> What to do
[A] Answer these questions about the excerpt below on a parent who keeps running, one line per answer:
(i) How often does the narrator's lower back spasm?
(ii) What has the father stopped running?
(iii) What two reasons does the father give for running?
[B] From the excerpt below on a parent who keeps running, extract word for word the passage starting with "Mum wasn’t home" and going on through "in his mid-sixties.".

> Excerpt
______

Mum wasn’t home during the week when I called, so I spoke to Dad for a little longer than normal.  I told him how my lower back had spasmed, like it now does every 15 months or so, causing acute pain.  In a style more regularly adopted by Mum, he took this as a cue to talk about his back problems – which he does nothing to help by continuing to run what to me seem like still pretty long distances for a guy in his mid-sixties.

A neighbour who is also a doctor not long ago stopped him in the road and severely reprimanded him for his selfishness, how it will impose on my Mum in the long term, how he basically does not look healthy and upright when he runs.  He looks ill.  She didn’t even know him or us very well, but it was all true.  It was a wake-up call he accepted he needed, but still he runs – now just slightly shorter distances.  No more half marathons.

He has to weigh it up against his mental health, he says.  Because not being able to run would affect that.  A recent convert of cognitive behavioural therapy, he had a few sessions and now believes himself cured of irrationally intense mood-swings, more able to handle his depression – for which he has taken medication for many years.  Therefore he runs for his mental health, and because he enjoys the company and camaraderie of his running clubs.  And to hell with his slowly crumbling spine.

I didn’t speak much of my own acute pain and how I’m a little hacked off to know I’ll probably have to suffer it for several weeks a year, and I’m half a lifetime younger than him.  He didn’t seem all that interested.  But he never seems all that interested in me, which still hurts a little.

______

> Provided data
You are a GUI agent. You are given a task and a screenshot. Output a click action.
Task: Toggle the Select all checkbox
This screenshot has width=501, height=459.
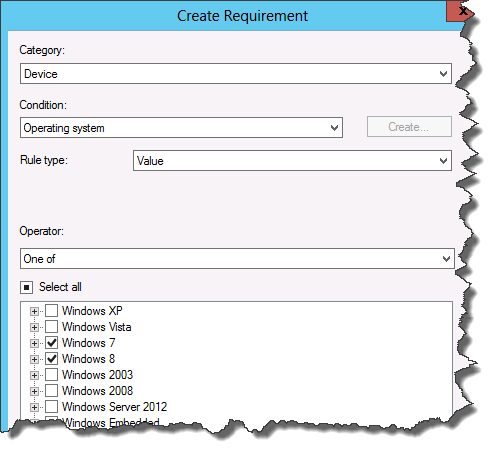(x=26, y=287)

______

> Responses by task
[A]
(i) Every 15 months or so.
(ii) Half marathons.
(iii) His mental health, and the company and camaraderie of his running clubs.

[B]
Mum wasn’t home during the week when I called, so I spoke to Dad for a little longer than normal.  I told him how my lower back had spasmed, like it now does every 15 months or so, causing acute pain.  In a style more regularly adopted by Mum, he took this as a cue to talk about his back problems – which he does nothing to help by continuing to run what to me seem like still pretty long distances for a guy in his mid-sixties.